La généralisation de l’éducation préscolaire en milieu rural progresse à un rythme soutenu, avec un taux 81% qui dépasse celui du milieu urbain, favorisée par l’absence de problèmes fonciers en milieu rural et le soutien de l’INDH, notamment en matière de construction d’établissements scolaires et de développement des programmes d’éducation préscolaire.

Ces chiffres ont été dévoilés lundi à la Chambre des représentants, par le ministre de l’Éducation nationale, du Préscolaire et des Sports, Mohamed Saad Berrada.

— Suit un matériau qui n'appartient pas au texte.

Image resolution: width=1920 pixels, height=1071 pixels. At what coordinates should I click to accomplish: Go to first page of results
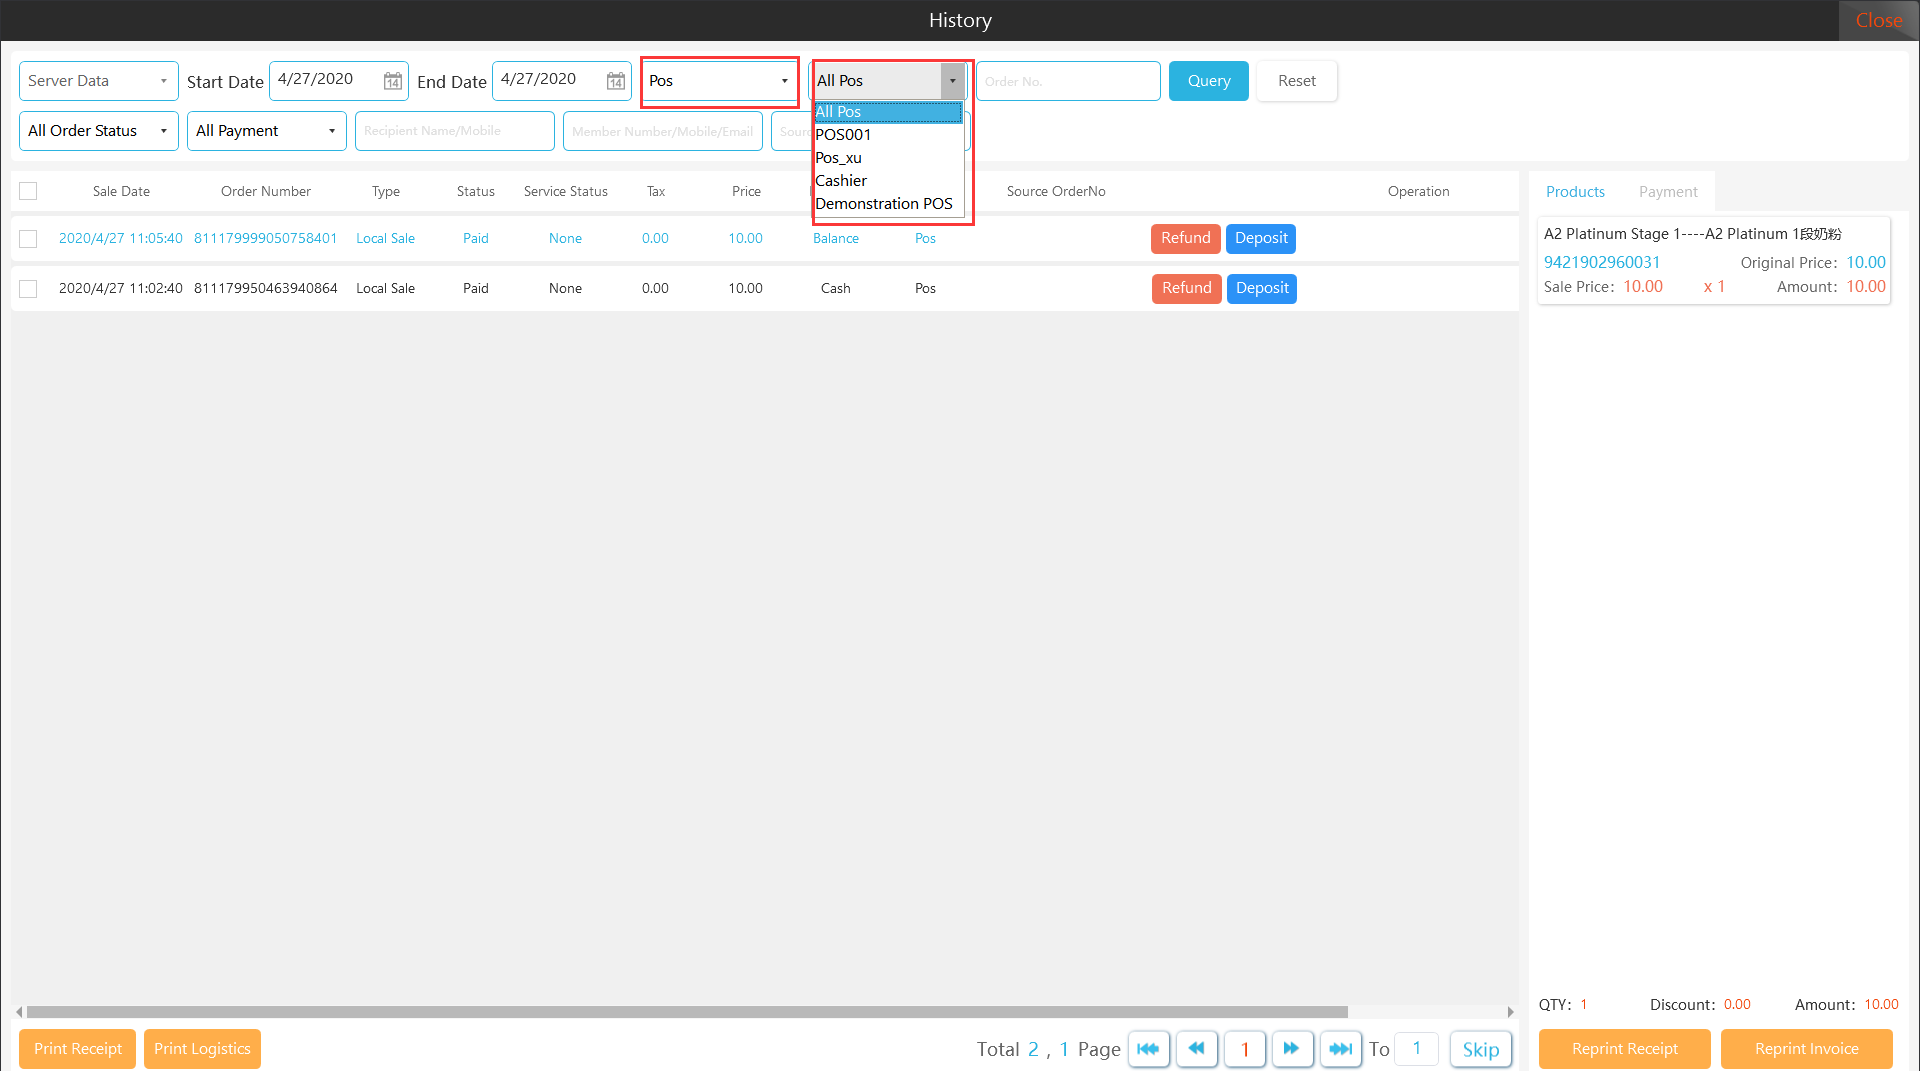coord(1148,1049)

Le ministre a précisé que le taux d’accès à l’éducation préscolaire en milieu rural, qui n’était que de 35% en 2018 atteint actuellement 81%, avec un engagement du ministère d’atteindre la généralisation complète à l’horizon 2028.

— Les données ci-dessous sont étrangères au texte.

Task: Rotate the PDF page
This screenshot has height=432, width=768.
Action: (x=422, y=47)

Saad Berrada a évoqué l’adoption d’une approche technique novatrice fondée sur une “planification locale” qui intègre la base de données “Masar” pour l’éducation préscolaire à celle de l’enseignement primaire. Cela permet au ministère d’identifier avec exactitude les enfants n’ayant pas bénéficié d’une éducation préscolaire et d’identifier les régions enregistrant un manque afin d’y remédier, a-t-il affirmé.

Le préscolaire compte actuellement 50.000 éducatrices et éducateurs, dont 20.000 exercent en milieu rural, a ajouté le ministre, faisant savoir que cette année, environ 42.000 élèves supplémentaires ont été inscrits et 1.500 nouvelles classes créées, ce qui devrait porter le taux de scolarisation en préscolaire à 85% en fin d’année.

Le nombre d’heures de formation initiale a atteint environ 950 heures par éducateur, outre l’adoption de contrats à durée indéterminée (CDI), a indiqué M. Berrada. Toutes les associations ont été invitées à abandonner les contrats à durée déterminée au profit des CDI, garantissant ainsi aux éducateurs de bénéficier de leur ancienneté, a-t-il affirmé.

Le ministère s’est assuré du versement par l’ensemble des académies régionales des cotisations aux associations dans les délais impartis, soit le 1er septembre et le 1er janvier, afin d’éviter tout retard dans le paiement des salaires des éducatrices, a-t-il soutenu, soulignant que cette procédure est soumise à un contrôle direct de la part du ministère.